Víctima
de un escepticismo quizás generacional, jamás he sido capaz de
aplaudir a un político. Es como una incapacidad motriz, un pudor
íntimo, una desconfianza de fondo. Observador mediático de
discursos y declaraciones, me limito a prestar atención a las
frases que son noticias e intento pescar las sutilezas que
esconden las palabras. Si hago memoria puedo recordar el único
mítin al que asistí por voluntad cuasi-propia: Luis Hererra
cerró la avenida Río de Janeiro en 1978, y como la tarima quedó
frente a nuestro edificio, la mayor diversión que prometía la
tarde era batir unos pompones de plástico verde que una madre
copeyana nos obsequió. A la hora ya estábamos de vuelta en el
patio, más interesados en una partida de béisbol con pelota de
goma.
El descubrimiento del agua tibia: En Venezuela
la política se ha convertido en un show aclamatorio para ganar
corazones y conciencias. Debajo del espectáculo, con sus
simbolismos e imaginarios, se va tejiendo el corsé de una
simpatía que deriva en militancia. De allí al fanatismo solo
hace falta suprimir la crítica y exponenciar la fe y la
esperanza. Cosas de las religiones y las revoluciones: la
promesa de un reino por venir encarnado en el líder temporal.
Así las
cosas, el emisor es el mensaje y la labor de gobierno pasa por
lograr la adoración del discurso.
Pero lo que
me intriga no es el culto a la personalidad, sino la
personalidad de los cultores. ¿Cómo es posible tragarse un mítin
maratónico atiborrado de grandielocuencia retórica?
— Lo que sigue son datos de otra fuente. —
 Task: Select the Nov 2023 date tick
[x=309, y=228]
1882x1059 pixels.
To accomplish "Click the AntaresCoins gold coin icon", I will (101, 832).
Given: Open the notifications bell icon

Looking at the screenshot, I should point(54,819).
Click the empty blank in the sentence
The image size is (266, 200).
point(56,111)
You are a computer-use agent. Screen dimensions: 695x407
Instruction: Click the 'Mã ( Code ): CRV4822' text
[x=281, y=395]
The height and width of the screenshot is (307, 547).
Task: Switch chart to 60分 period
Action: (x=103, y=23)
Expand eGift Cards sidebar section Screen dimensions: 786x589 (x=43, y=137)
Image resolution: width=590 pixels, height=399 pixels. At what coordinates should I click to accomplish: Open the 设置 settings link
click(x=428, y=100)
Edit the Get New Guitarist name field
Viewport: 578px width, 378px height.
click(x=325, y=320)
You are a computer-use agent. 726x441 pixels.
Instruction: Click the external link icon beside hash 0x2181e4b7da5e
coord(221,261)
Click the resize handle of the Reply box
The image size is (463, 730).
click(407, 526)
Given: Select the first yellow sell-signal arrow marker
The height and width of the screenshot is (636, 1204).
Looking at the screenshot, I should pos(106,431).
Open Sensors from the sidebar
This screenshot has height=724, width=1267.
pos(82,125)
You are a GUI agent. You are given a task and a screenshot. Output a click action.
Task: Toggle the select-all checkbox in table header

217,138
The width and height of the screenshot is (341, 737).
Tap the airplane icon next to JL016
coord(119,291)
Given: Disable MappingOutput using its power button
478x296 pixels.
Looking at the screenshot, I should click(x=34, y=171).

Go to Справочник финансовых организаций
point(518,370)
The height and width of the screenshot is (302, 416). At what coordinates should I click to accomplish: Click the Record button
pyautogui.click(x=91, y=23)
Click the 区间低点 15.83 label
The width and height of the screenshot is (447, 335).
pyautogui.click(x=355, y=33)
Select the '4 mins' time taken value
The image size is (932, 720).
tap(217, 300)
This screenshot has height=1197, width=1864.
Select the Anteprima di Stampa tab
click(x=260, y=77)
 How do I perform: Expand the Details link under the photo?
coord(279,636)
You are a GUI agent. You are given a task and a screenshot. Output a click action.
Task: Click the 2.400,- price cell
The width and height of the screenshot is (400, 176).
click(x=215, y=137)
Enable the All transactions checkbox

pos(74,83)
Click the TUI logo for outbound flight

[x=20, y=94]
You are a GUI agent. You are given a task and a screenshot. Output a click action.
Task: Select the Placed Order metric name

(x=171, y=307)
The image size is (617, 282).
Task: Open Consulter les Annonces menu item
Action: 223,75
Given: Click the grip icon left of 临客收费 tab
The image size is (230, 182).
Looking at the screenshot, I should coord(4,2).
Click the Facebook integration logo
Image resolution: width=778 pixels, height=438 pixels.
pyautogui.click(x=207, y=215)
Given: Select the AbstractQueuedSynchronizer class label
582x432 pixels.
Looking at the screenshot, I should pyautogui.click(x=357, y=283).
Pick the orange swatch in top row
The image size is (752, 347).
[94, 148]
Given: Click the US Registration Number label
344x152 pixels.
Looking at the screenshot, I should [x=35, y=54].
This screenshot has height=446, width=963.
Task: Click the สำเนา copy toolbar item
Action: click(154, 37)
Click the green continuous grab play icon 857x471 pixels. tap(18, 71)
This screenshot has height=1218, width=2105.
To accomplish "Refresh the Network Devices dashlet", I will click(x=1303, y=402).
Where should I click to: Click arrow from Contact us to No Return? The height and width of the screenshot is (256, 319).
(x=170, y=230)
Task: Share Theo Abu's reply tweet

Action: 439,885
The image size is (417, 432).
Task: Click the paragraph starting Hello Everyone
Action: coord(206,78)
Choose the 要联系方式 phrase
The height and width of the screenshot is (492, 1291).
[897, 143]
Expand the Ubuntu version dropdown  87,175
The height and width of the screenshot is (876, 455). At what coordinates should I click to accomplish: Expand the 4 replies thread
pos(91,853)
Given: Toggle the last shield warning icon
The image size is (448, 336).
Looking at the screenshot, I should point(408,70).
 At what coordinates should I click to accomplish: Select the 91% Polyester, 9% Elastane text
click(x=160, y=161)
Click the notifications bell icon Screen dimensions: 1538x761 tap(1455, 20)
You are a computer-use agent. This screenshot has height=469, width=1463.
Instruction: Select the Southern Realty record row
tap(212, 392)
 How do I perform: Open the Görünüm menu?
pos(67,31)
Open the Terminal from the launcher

Sin duda hay
que tener un excedente de adrenalina revolucionaria para
procesar el edulcoramiento romántico de un acto oficial. Y no
hablo de compartir o no la ideología, de sospechar de la versión
oficial, de cuestionar los logros de la administración. El que
tenga ojos que vea, y el que quiera creer, que crea.
De lo que
hablo es del estómago que se requiere, me parece, para digerir
tanto aire caliente, para sonreír bajo el aguacero de lugares
comunes, para entregarse al voluntarismo y aplaudir a rabiar
cuando viene la pausa en el discurso.
¿Qué hace falta
para engullir el menú de referencias históricas, magnificaciones
y exaltaciones de una cadena presidencial? El lunes escuché por
un buen rato el acto de conmemoración de la muerte de Ezequiel
Zamora. Entre ofrendas florales y voces militares, el locutor
graneaba una épica en la que danzaban arrebatos del destino,
llamados de la historia, anécdotas amarillas y euforia
libertaria. Era como escuchar el audio libro de la Venezuela
Heroica de Eduardo Blanco (versión MVR). Llegó el momento en que
la exaltación desatada me obligó a cortar. Y no por Zamora, sino
por el espectáculo zamorano. Sentí que tanta azúcar me llevaría
a un coma.
¿Podrá alguien
explicarme qué se necesita para ser público del espectáculo
revolucionario y no morir empalagado en el intento?